Vous êtes bien sévère avec Greenpeace. L’association a sans doute des défauts, mais elle ne cherche nullement a se placer au-dessus de l’Etat ou à se substituer à lui d’une quelconque manière. Je connais un peu cette ONG pour la soutenir depuis près de dix ans, bien qu’elle se situe dans une mouvance altermondialiste dont je ne partage pas la philosophie, comme vous l’aurez sans doute compris. Mais, à l’instar des questions sociales, j’estime que certains combats doivent transcender les querelles idéologiques.
Je vous assure que vous vous trompez sur le compte de Greenpeace, peut-être parce que vous n’avez pas une vue assez large de la question, ce qui est normal, on ne peut connaître tous les domaines.
Je vous ai donné un exemple, hier. En voici un autre aujourd’hui : depuis des années, des associations comme Greenpeace, les Amis de la terre, le WWF, luttent pour la préservation des forêts primaires du globe et des populations qui y vivent. C’est grâce au lobbying international de ces ONG qu’a progressé la certification du bois FSC, assurant la protection de ce biotope essentiel pour la biodiversité et la lutte contre le réchauffement climatique. C’est aussi parce que les ONG ont harcelé la communauté européenne depuis des années, et que la présidence française s’est montrée très volontariste dans ce domaine, que des mesures ont été prises au plan communautaire. On pourrait dire la même chose pour la protection des espèces marines. Or, l’Etat, qu’il soit français, espagnol ou allemand, ne se souciait pas de ces questions-là, parce qu’il ne s’y intéressait pas, et qu’il était souvent lui-même partie prenante dans la surexploitation des ressources et la dégradation de l’environnement (l’affaire du désarmement des navires de la marine en Inde, les liens du pouvoir politique avec la FNSEA, sont quelques exemples parmi bien d’autres).
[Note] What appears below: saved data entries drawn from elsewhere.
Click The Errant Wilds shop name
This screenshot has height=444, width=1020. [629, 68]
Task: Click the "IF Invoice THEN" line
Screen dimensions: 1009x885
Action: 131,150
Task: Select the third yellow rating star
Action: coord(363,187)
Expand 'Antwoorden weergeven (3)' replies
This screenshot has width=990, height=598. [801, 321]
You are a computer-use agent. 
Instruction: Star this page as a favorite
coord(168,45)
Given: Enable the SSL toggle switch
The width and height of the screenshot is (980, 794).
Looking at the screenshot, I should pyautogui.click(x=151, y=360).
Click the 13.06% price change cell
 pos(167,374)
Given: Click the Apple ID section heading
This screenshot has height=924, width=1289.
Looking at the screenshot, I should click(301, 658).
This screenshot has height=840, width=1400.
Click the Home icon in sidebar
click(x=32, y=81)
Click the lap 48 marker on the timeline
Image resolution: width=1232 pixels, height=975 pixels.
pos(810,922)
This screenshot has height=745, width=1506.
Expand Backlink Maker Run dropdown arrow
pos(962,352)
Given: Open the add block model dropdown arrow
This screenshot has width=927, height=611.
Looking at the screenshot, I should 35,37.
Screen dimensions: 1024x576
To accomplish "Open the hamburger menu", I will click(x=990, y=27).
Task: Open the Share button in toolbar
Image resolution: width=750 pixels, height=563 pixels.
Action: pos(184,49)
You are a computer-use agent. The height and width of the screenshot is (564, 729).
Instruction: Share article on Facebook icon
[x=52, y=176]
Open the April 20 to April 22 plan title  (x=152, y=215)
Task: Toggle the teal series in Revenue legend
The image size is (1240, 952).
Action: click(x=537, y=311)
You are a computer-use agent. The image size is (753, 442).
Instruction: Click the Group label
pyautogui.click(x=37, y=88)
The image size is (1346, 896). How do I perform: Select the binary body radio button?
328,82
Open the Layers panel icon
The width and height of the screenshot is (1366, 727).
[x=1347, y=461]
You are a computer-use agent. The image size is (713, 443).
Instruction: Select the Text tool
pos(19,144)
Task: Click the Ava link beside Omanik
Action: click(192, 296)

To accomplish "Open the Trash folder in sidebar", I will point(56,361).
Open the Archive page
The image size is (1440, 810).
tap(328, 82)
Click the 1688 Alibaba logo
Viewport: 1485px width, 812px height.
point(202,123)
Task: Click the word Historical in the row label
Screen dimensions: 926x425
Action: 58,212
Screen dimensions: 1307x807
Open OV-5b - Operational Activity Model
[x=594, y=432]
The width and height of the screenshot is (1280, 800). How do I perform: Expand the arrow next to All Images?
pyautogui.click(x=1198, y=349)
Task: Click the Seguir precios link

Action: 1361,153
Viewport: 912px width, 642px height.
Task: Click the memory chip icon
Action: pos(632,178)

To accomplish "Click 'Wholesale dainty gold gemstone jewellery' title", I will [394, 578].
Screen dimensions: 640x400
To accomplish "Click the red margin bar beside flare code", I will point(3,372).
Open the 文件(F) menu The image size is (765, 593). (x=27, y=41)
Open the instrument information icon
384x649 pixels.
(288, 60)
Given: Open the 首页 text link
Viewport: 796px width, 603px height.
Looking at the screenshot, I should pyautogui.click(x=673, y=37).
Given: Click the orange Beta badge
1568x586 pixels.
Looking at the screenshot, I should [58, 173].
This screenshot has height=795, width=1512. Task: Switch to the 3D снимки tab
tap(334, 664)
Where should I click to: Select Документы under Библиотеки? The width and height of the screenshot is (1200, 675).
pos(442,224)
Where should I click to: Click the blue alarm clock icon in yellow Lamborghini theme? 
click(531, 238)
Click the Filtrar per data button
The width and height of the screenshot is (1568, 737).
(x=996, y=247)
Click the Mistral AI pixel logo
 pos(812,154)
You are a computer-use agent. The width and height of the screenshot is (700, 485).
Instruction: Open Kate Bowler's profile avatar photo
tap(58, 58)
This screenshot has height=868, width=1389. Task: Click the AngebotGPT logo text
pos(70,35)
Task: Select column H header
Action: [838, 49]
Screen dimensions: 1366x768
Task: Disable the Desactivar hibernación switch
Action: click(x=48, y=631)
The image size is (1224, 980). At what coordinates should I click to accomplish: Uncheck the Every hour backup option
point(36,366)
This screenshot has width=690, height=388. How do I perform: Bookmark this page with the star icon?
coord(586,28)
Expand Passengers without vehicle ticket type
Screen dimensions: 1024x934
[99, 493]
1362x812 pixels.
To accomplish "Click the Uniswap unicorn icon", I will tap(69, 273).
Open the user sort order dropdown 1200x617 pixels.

Si nous avions écouté un peu plus les militants écologistes, les industriels de l’automobile auraient peut-être un peu mieux anticipé certains effets de la crise actuelle, plutôt que de miser sur des véhicules très consommateurs en énergie et dont le public se détourne aujourd’hui : résultat de cette gestion de profit à court terme, des ouvriers se retrouvent sur le carreau. Je ne dis pas qu’il s’agit de la seule cause de la crise actuelle qui a des origines multiples (financières, variété de la gamme industrielle, productivité, etc), mais je me souviens très bien des ricanements avec lesquels on accueillait les écologistes, il y a quelques années, quand ils parlaient de voitures « propres ». Autre exemple : Si nous avions écouté un peu plus les associations, les différents ministres de l’Agriculture et de la pêche auraient assuré la reconversion d’un certain nombre de pêcheurs français, qui vivent aujourd’hui un drame humain, plutôt que de se contenter de faire du lobbying à Bruxelles pour des raisons clientélistes et catégorielles (l’actuel ministre, qui avait officié sous Chirac, s’est reconverti bien tardivement à la gestion « durable »).
Voyez encore les résultats du Grenelle de l’environnement : c’est parce que, pour la première fois, les ONG se sont concertées avec les représentants de l’Etat qu’un grand train de réformes est mis en place. Vous remarquerez aussi que c’est le seul sujet qui a donné lieu à un consensus à l’Assemblée nationale.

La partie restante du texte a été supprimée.